--- begin TEXT EXTRACT ---

As illustrated in FIG. 3, services 106 can comprise five important services: (1) Web services 306, which can be configured to handle all web service calls including uploading files, (2) download services 304, which can be configured to handle delivering files requested by end users from, e.g., URLs generated from a call to a web services function GetDownloadURL, (3) storage services 306, which can be used to run the operating system to expose file shares. Storage services 306 can also include a small "processing" web service that can handle requests to generate hashes for files, either locally or on another storage server. In other embodiments, storage services 306 can be configured to handle additional requests, such as transcoding or resizing media files.
Service 106 can also include (4) Database services 314, which can be configured to provide, e.g., SQL server database functions and all necessary procedures related thereto. No actual end-user data files are generally stored here, just account information and the "virtual" file system pointers to the files in storage 110. Service 106 can also include (5) background processes 312, which can be configured to couple independent processes that can run in the background, or on a timer on the web services servers (see FIG. 4) to handle recurring tasks, e.g., clean up deleted files, generate hourly logs for report data, etc.
Web Services 302 can be configured to implement a plurality of functions. Some of these functions will be described here including the CreateUser function. This method shall create a new user within system 100 during registration. User registration can involve the following parameters:
3. Email address;
4. First name; and
5. Last name.
Optional parameters can include:
1. Company name; and
2. Telephone number.
The CreateUser function can also be designed to prevent a denial of service attack, which could occur if there are millions of registrations from one address.
The UpdateUserInfo function can allow a user to update his/her information stored on the server. The fields that can be editable can include information collected at account creation.
User's can also be allowed to add and remove multiple email addresses for their account. For example, the GetEmailAddresses function can return a list of email addresses. The AddEmailAddress can allow addition of an address for the user. The RemoveEmailAddress function can mark the user's address as "IsDeleted." The SetPrimaryEmailAddress can accept the user's email as a parameter and mark the email as "primary" in the database.

--- end TEXT EXTRACT ---

● TASK LIST:
a) Reproduce the passage of the services text between "The UpdateUserInfo function" and "in the database.", inclusive.
b) List every function named in the services text for managing a user's multiple email addresses.

--- begin STORED RECORDS ---

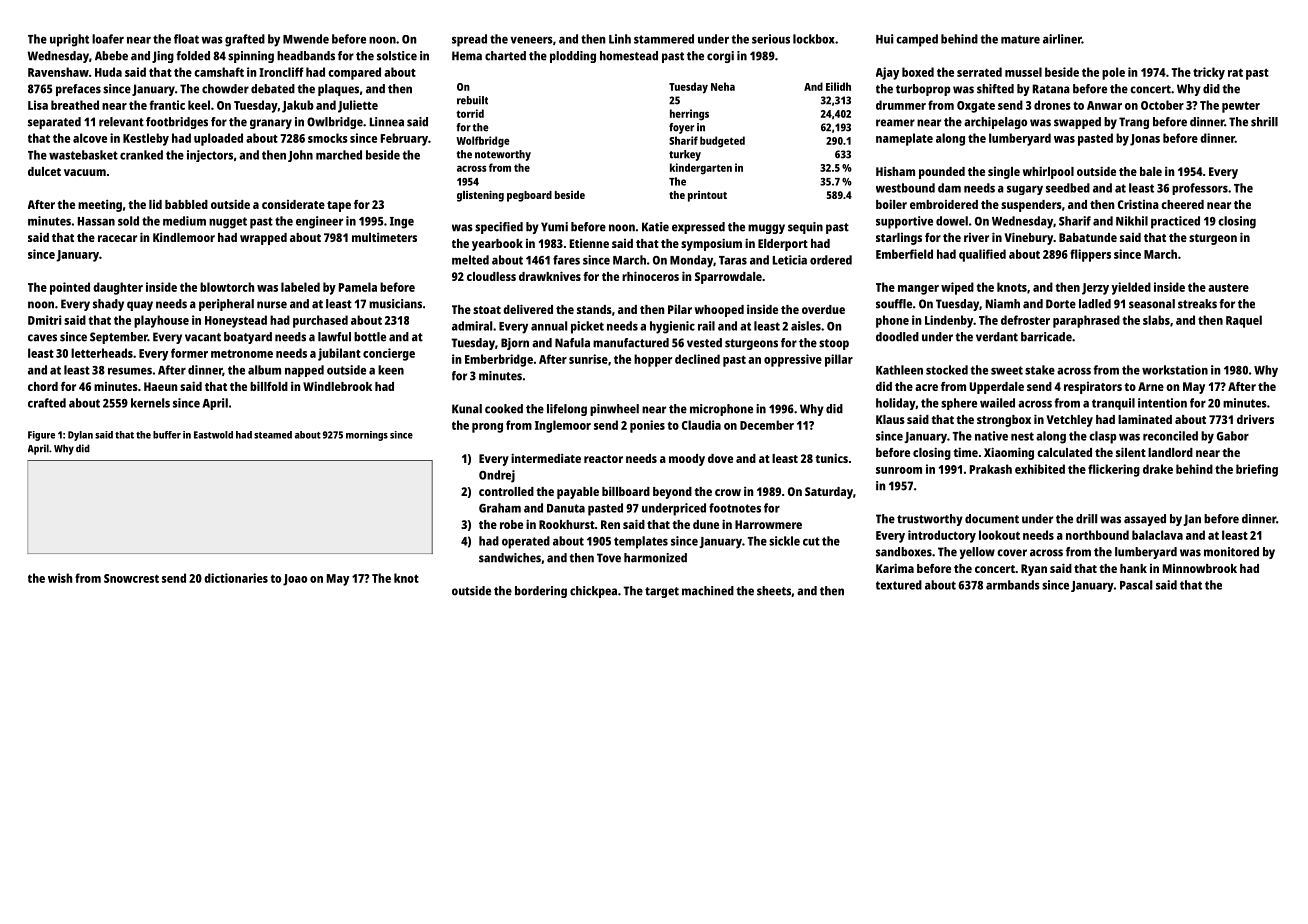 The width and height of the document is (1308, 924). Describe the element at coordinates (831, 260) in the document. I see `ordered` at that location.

--- end STORED RECORDS ---
--- begin STORED RECORDS ---

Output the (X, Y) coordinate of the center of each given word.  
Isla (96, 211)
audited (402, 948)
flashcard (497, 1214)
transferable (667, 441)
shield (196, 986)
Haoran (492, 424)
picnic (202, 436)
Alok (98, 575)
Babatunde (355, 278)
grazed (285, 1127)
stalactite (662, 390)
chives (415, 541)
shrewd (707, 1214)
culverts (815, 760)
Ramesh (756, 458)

--- end STORED RECORDS ---

● THE SOLUTIONS:
a)
The UpdateUserInfo function can allow a user to update his/her information stored on the server. The fields that can be editable can include information collected at account creation.
User's can also be allowed to add and remove multiple email addresses for their account. For example, the GetEmailAddresses function can return a list of email addresses. The AddEmailAddress can allow addition of an address for the user. The RemoveEmailAddress function can mark the user's address as "IsDeleted." The SetPrimaryEmailAddress can accept the user's email as a parameter and mark the email as "primary" in the database.

b)
GetEmailAddresses
AddEmailAddress
RemoveEmailAddress
SetPrimaryEmailAddress